Они очень близко подошли к подразделению, которое и мы сочли самым удобным. Некоторые цвета они приписывали одному свету, другие – свету и средам, третьи они рассматривали как присущие телам и в последних знали как поверхность краски, так и ее проникание вглубь, высказывая правильные взгляды также относительно превращения химических красок. По крайней мере, они хорошо подмечали различные случаи и обращали нужное внимание на органическую перегонку.
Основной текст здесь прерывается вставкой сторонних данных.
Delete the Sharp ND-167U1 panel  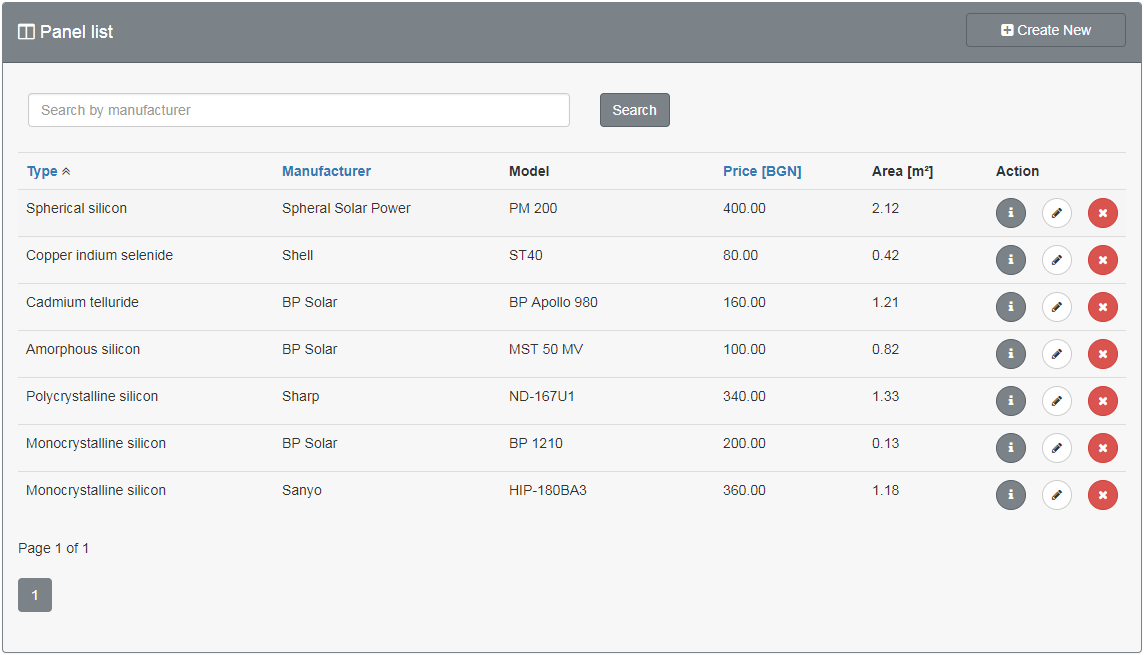click(x=1103, y=401)
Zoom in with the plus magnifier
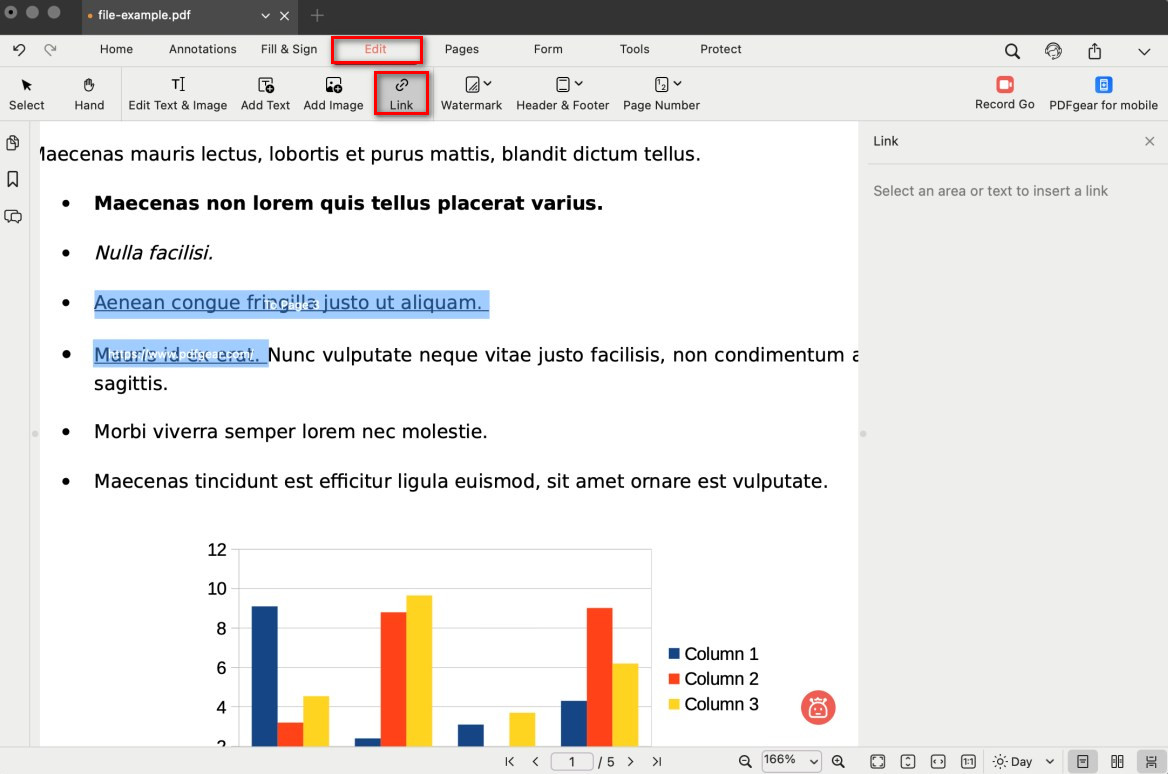1168x774 pixels. 838,762
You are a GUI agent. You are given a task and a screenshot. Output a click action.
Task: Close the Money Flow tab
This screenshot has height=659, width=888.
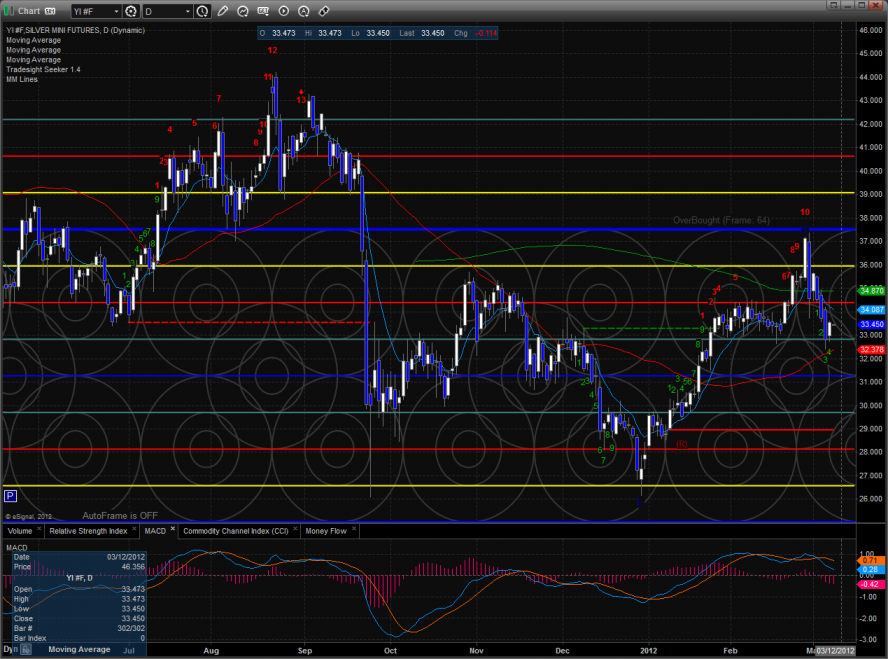tap(352, 530)
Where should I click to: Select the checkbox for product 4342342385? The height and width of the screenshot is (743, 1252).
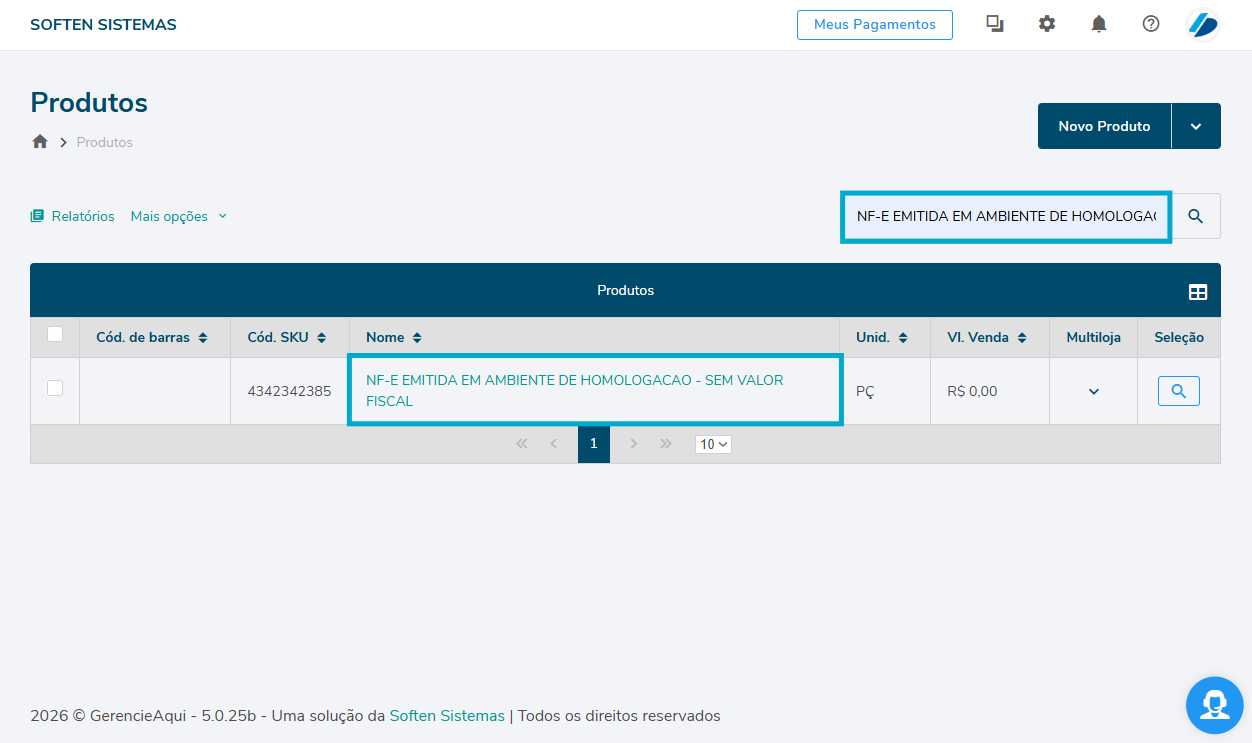[x=55, y=388]
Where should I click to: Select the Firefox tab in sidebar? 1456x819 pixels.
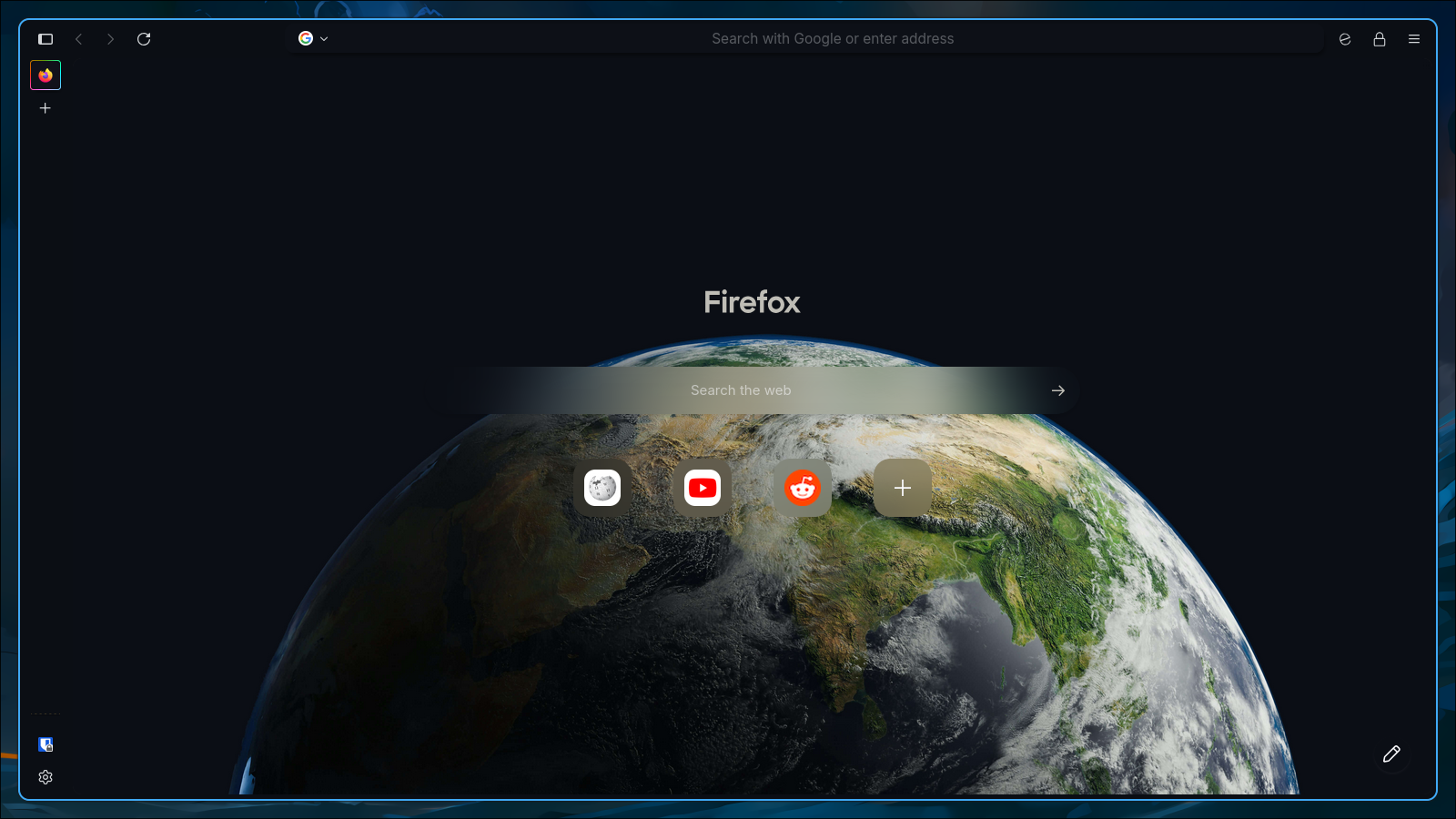(46, 76)

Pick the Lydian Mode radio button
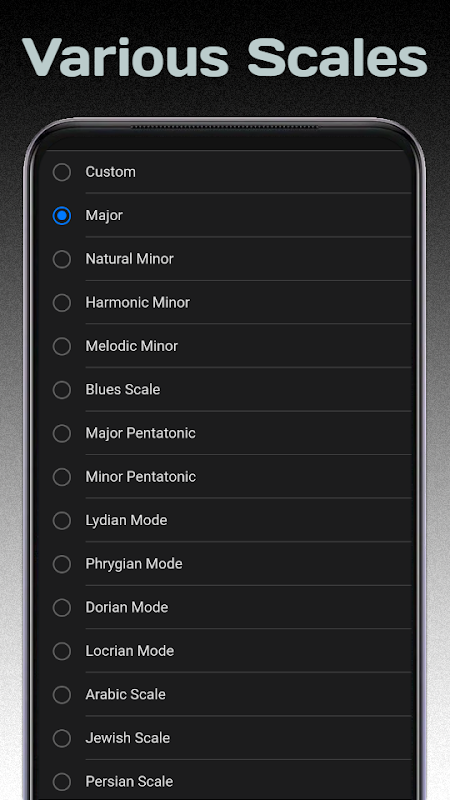coord(62,520)
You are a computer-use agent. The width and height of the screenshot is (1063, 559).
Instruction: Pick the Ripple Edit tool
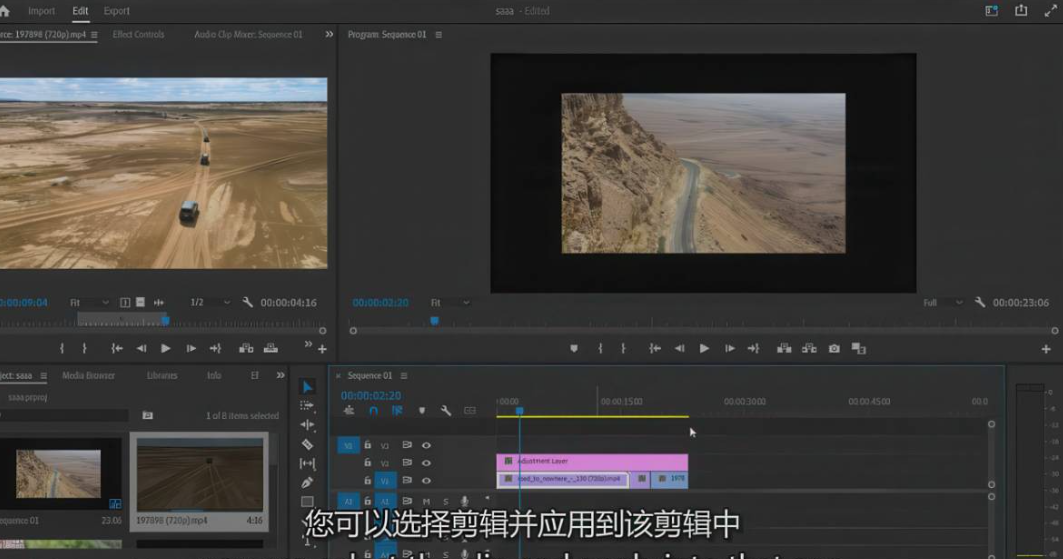point(307,425)
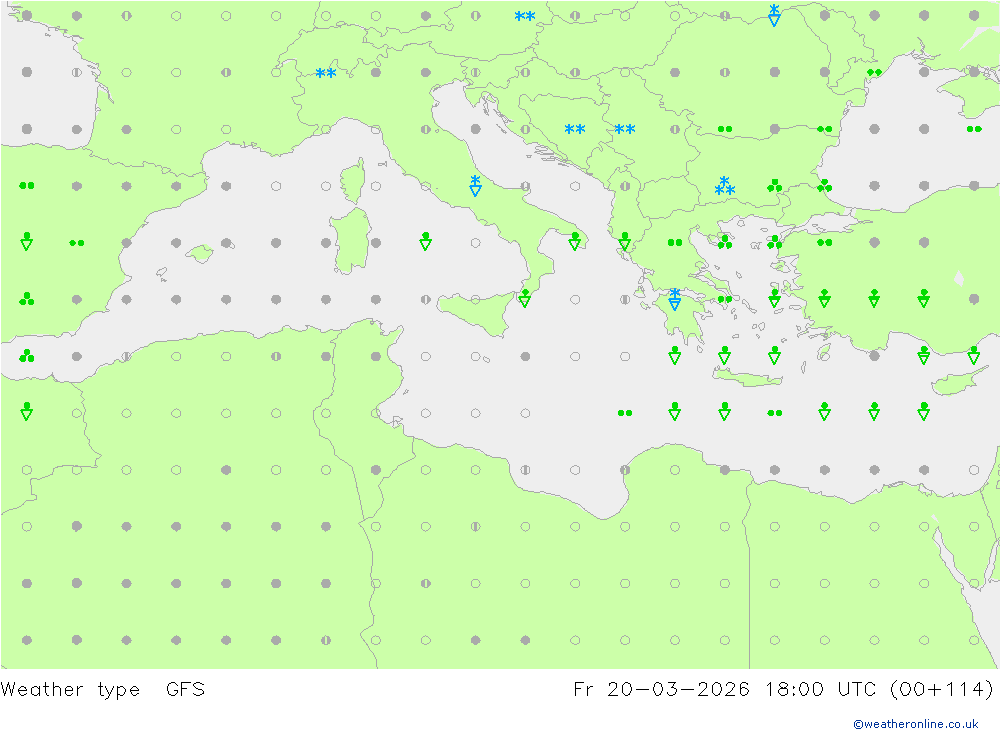The height and width of the screenshot is (733, 1000).
Task: Select the double snowflake symbol over the Alps
Action: (325, 74)
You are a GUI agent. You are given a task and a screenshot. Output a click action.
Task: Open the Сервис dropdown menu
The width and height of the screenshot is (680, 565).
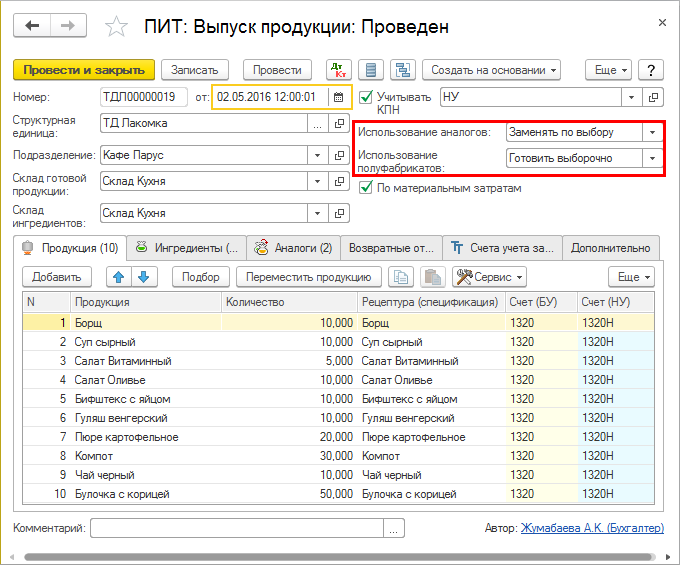click(490, 277)
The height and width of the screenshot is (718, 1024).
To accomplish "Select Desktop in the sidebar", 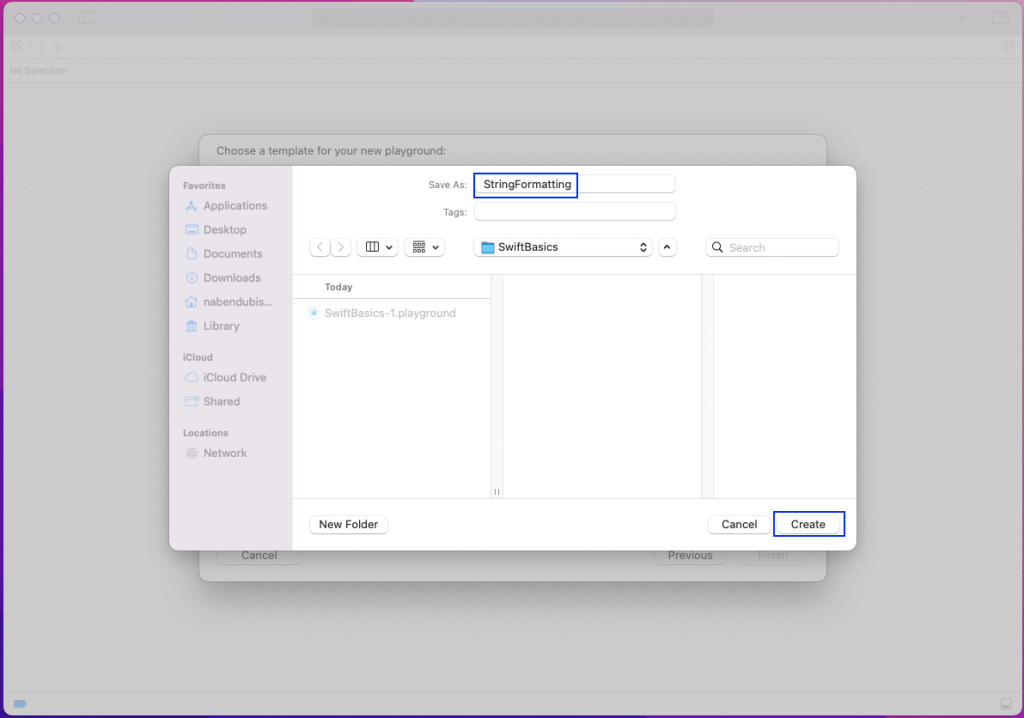I will click(x=224, y=230).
Таким образом, можно сказать, что они знали здесь все самое существенное; но им не удавалось очистить и сопоставить эти показания опыта. И как у кладокопателя, который властными формулами поднял наполненный золотом и драгоценными камнями блестящий котел уже до краев ямы, но упустил какую-то мелочь в заклинании, столь близкое счастье с шумом и треском и при дьявольском хохоте вновь погружается вниз, чтобы снова оставаться под спудом до позднейших времен, – как и эти незаконченные усилия были вновь утеряны на целые века; в чем мы должны, однако, утешиться, так как от иной, даже и законченной работы едва остаются следы.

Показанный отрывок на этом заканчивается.